Em entrevista ao programa Poder em Foco, do SBT, na madrugada desta segunda-feira, 14, Maia defendeu a agenda reformista do governo como caminho para reduzir os gastos públicos, atrair investimentos privados e retomar a geração de empregos no País. "Nosso foco tem que ser a redução do custo do Estado", declarou.

"Não adianta aumentar a dívida pública para criar emprego, temos que mostrar aos investidores que somos um país que garante segurança jurídica", afirmou Maia. Para o deputado, no curto prazo, os projetos que preveem alterações na lei do saneamento e nas legislações de parcerias público-privadas e concessões públicas são essenciais para "atrair bilhões de investimentos" em diversas áreas e gerar postos de trabalho.

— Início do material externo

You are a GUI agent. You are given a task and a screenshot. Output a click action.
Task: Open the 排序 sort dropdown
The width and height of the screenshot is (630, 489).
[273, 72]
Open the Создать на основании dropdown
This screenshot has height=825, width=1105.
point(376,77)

Maia defendeu, ainda, a proposta de reforma administrativa, que busca alterar regras de estabilidade e salários de servidores públicos. Ele criticou os altos salários da "cúpula" dos três Poderes e criticou o fato de algumas categorias de funcionários receberem valores próximos ao teto salarial já no início da carreira.

"O servidor não pode passar no concurso e em cinco anos estar ganhando o teto salarial", afirmou. Sobre a estabilidade, Maia afirma que deve haver metas de desempenho: "A estabilidade vai ter regras, não é uma estabilidade completa".